- Born: Jamie Foster ca. June 26, 1946 (age 80) Chicago, Illinois
- Education: Calumet High School (Chicago)
- Alma mater: Stockholm University
- Occupations: Magazine owner and publisher, entertainment columnist and journalist, former TV producer
- Years active: Publisher, 1988-present
- Known for: Pioneering publisher in the African American community
- Title: Dr. (Bennett College, honorary doctoral degree, 2008)
- Spouse: Dr. Lorenzo Brown (m. 1970)
- Children: 2 sons

= Jamie Foster Brown =

African American publisher

Jamie Foster Brown (ca. June 26, 1946) is the former owner and publisher of Sister 2 Sister magazine, which ran from 1988 to 2014. Newsweek called it the "African-American version of People magazine." As an entertainment journalist, Brown wrote a regular column in her magazine, called "Meow", and through it and her interviews with celebrities, she became the first nationally known black female gossip columnist.

==Personal==
Jamie Foster Brown's hometown is Chicago, Illinois. She and her sister Stella Foster were raised in an Englewood, Chicago neighborhood. Her parents, Peter James and Mamie Lee Foster, were neighborhood storekeepers. Brown was educated at Calumet High School, started college in Chicago, and later transferred and then graduated with a B.A. from Stockholm University.

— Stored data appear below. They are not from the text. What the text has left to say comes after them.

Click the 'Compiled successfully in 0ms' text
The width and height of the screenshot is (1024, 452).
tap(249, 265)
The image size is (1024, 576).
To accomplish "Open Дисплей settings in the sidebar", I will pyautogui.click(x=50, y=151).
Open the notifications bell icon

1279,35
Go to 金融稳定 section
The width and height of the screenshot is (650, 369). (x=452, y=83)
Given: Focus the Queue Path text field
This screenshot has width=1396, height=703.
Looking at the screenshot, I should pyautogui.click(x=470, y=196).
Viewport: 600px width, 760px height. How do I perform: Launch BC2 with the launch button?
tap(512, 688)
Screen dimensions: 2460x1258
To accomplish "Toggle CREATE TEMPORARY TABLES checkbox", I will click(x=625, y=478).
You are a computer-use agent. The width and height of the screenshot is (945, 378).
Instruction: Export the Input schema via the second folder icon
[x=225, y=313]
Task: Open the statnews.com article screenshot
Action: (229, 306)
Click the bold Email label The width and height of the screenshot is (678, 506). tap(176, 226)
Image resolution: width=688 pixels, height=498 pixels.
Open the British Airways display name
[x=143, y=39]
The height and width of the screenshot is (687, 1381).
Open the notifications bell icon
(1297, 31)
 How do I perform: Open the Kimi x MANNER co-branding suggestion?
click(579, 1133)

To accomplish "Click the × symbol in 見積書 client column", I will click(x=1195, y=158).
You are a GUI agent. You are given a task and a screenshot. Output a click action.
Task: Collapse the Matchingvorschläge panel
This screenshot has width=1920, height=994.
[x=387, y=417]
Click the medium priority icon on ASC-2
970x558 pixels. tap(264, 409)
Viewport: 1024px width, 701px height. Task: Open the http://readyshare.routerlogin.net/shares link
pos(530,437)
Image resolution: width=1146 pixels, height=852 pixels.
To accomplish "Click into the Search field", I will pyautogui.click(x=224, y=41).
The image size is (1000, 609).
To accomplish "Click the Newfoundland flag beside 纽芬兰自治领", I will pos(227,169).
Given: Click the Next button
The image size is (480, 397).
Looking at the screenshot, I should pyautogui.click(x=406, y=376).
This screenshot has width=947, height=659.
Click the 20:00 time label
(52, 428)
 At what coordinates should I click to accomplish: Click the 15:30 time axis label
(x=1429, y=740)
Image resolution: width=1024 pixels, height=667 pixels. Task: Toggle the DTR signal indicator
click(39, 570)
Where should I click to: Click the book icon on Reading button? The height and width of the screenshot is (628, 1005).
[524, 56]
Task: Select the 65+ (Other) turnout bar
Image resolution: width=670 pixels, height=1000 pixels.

Her sister Stella Foster also wrote for Sister 2 Sister magazine. She worked with Irv Kupcinet, an entertainment journalist at the Chicago Sun-Times, and after his death wrote her own column and retired in 2012.

Brown was married to Dr. Lorenzo Brown, a former economist, from 1970 until his death in 2015. The family made Stockholm, Sweden their home for nine years while the couple had two sons, Randy and Russell, and Foster attended university. Randy was wounded by gunfire in 1992 when he was 17 years old, and Foster appeared on NBC's America the Violent with Tom Brokaw to discuss the issue of violence from a parent's perspective. Her husband and two sons worked for the magazine.

==Career==
Brown once worked with the Chicago-based Zenith Radio Company.

In 1979, Brown started a ticket company, Washington Theater Group. She then worked for Robert Johnson's Black Entertainment Television (BET), first in advertising as a secretary, later being promoted to a TV producer for Video Soul and Video LP programs. She left the network in 1987. As a TV producer, Brown had met musical talent, such as Whitney Houston and others, and would later use her contacts for her entertainment reporting. Brown has said in interviews that she is not a writer but an interviewer and storyteller, and she wanted to write stories about how celebrities were made. She formed the idea for her own magazine while writing for Impact magazine and other publications.

Brown has owned and published Sister 2 Sister magazine since its launch in 1988. The magazine was published from Lanham, Maryland and later from Takoma Park, Maryland. Expanding on the brand, Brown created and serves as an entertainment journalist for the syndicated radio program Sister 2 Sister Celebrity Update. While at Sister 2 Sister, Brown was a regular guest on the Joan Rivers Show and the Tom Joyner Morning Show.

==Notable works of journalism==
Brown is known for interviewing her subjects in-depth, and for not presenting black celebrities as superficial.

She is known for her interview that appeared in Sister 2 Sister magazine with former Washington, D.C. mayor Marion S. Barry. In the interview, Barry discusses how he has handled the mix of power and women.

Brown has reported about the musical group Milli Vanilli's lip syncing recordings and performances.

In 2008, a judge ordered rap artist DMX to pay 1.5 million to Monique Wayne because of a comment he had made to Brown in a 2006 interview for Sister 2 Sister magazine alleging that a woman had raped him and given birth to his child. Wayne's original suit was for "defamation, false statements and 'unreasonable publicity' about her private life".

Brown was interviewed about Michael Jackson, and said that his children were well-adjusted and that Jackson seemed like a good father to her.

==In popular culture==
Brown appeared on the cover of the November 2013 issue of Sister 2 Sister magazine as it celebrated its 25th anniversary, and was interviewed.

==Awards==
- Midwest Radio and Music Association's Lifetime Achievement Award, 1998
- National Association of Black Female Executives in Music & Entertainment, Shero Hall of Fame, 2002 inductee
- Golden Scissors (black hair style), Lifetime Achievement Award, 2002
- Association for Women in Communications, Matrix Award for Professional Achievement, 2004
- Bennett College, honorary doctorate, 2008
- Ford Motor Co., Freedom Sisters Award, 2009
- T.H.E. B.L.A.C.K.W.O.O.D Worldwide - Matriarch Pioneer of Jubilee 2024
- Cafe Mocha Radio - 2014 Trailblazer Award
- Legendary Awards - Media Icon Award 2013

==Selected writings==
- Shabazz, Betty, and Jamie Foster Brown. 1998. Betty Shabazz: a sisterfriends' tribute in words and pictures. New York: Simon & Schuster.